# Corrosion Protection



## Ocean Master (May 20, 2008)

On reels with removable reel seats always remove them and apply marine grease to the body of the reel and screws before assembly. Shown is a Penn 50WVSW 2-speed only a year old. On Shimano Tiagra's and others with a riveted seat spray CorrosionX inside to flush out the saltwater. I've seen them just as bad.


----------



## johnD (Jul 24, 2009)

Good stuff ,something a lot of people overlook. I can't say enough about corrosionX products , reelX is the only lube the bearings in my spinning reels get. :thumbsup:


----------



## NoMoSurf (Oct 2, 2007)

I only get down to the saltwater for one week and a couple of weekends a year.

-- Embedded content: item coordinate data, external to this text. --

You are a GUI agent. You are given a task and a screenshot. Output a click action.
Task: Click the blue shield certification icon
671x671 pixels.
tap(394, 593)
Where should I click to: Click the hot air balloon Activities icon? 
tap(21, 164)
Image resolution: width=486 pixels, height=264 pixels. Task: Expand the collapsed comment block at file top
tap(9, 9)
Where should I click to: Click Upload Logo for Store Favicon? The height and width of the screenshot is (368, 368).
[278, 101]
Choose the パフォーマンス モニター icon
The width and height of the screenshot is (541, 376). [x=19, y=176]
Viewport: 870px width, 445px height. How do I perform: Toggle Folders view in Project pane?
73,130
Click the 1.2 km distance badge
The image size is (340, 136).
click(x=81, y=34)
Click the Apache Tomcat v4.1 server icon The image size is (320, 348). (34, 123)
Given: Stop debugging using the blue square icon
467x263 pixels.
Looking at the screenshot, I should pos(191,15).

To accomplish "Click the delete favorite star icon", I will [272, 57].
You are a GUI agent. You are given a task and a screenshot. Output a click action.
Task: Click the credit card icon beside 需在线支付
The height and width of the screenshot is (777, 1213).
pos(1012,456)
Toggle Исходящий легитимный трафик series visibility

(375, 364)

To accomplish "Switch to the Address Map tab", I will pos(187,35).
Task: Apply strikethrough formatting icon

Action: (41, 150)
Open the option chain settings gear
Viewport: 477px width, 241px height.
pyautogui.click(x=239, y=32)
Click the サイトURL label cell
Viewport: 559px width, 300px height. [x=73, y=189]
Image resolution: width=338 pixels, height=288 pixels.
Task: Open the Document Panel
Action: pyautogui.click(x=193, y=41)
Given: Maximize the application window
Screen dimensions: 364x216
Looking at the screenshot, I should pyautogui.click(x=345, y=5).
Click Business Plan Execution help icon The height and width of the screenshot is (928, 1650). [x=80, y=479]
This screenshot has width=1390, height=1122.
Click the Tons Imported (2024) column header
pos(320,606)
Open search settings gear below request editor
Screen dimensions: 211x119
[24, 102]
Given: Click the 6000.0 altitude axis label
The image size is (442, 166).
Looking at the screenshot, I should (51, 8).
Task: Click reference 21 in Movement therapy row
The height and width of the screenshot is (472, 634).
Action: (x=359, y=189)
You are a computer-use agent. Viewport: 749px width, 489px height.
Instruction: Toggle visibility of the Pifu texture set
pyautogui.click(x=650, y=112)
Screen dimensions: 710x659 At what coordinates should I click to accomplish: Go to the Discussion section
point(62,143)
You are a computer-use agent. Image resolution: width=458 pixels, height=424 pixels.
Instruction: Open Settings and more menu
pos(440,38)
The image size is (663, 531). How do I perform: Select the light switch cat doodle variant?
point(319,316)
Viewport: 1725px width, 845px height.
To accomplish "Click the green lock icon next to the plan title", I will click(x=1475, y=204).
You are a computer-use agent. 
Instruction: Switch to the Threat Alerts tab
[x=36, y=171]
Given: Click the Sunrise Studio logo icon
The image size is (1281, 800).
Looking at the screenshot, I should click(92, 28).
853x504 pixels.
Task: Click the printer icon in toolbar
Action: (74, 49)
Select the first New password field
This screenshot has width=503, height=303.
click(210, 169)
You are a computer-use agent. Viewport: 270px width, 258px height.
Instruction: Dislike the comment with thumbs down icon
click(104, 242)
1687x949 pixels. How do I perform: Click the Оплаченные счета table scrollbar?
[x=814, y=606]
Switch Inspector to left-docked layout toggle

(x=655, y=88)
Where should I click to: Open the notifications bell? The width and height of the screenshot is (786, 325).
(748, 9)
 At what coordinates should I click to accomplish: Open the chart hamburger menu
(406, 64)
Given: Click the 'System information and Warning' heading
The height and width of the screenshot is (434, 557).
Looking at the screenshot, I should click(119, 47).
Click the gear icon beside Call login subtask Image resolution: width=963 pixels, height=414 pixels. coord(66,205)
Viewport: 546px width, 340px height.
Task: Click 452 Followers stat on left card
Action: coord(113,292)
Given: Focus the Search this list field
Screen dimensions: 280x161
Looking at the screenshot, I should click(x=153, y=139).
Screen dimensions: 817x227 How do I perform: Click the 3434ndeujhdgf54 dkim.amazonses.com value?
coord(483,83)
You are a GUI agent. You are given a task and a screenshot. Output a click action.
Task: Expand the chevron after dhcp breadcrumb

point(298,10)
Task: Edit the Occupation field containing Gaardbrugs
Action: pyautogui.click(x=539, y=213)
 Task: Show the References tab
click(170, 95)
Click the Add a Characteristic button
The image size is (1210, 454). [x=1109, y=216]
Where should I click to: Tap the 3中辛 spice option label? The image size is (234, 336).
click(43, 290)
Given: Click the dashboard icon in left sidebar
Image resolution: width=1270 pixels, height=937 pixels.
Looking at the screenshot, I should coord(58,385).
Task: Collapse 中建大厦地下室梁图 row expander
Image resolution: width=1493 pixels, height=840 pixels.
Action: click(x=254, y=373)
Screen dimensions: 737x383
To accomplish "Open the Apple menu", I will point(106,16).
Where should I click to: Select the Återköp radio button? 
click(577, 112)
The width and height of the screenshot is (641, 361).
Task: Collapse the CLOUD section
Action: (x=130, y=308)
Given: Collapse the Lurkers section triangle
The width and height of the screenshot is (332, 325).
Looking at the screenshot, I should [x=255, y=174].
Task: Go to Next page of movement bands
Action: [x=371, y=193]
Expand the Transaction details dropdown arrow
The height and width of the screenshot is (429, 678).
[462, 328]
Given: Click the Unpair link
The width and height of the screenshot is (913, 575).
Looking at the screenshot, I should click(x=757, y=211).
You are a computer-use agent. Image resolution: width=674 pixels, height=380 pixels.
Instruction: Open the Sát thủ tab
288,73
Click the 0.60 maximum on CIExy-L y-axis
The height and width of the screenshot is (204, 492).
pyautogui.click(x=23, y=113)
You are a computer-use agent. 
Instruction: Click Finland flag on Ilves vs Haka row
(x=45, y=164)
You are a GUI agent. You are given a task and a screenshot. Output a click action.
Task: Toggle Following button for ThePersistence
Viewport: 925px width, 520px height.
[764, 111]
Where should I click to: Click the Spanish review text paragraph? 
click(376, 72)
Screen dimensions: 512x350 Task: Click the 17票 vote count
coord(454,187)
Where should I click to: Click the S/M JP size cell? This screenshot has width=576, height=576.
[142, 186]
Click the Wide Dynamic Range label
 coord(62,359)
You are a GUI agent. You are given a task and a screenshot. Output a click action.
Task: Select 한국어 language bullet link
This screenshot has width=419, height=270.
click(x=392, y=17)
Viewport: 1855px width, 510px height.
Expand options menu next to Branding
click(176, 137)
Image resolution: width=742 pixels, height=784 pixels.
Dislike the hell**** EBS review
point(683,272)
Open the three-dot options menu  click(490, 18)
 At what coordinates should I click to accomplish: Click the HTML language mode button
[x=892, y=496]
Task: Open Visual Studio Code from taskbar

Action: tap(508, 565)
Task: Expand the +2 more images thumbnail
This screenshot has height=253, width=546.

Before each trip down, all rods are cleaned and waxed with Meguire's carnauba car wax. Reels are torn down, cleaned and lubed. 

After each day of fishing, all rods/reels (whether used or not) are flushed with fresh water, wiped down and sprayed with Ardent Reel Guard.

Upon returning home, all rods are washed and waxed again. Reels torn down and lubed. And then sprayed with Reel Guard again before storage. Some are used weekly and get cleaned again every two months or so. Some go in the closet. Not much need for a 6/0 for bass around here. haha

Maybe it's overkill, but they all look new. Some are more than 10 years old.


----------



## Ocean Master (May 20, 2008)

That will sure keep them new..!! 

After a day trolling all my reels/rods get a light spray of Salt Away after flushing the engines. Then they are washed with the boat soap and the soft mit.

At least that's what they do. I head straight into the A/C..!!


----------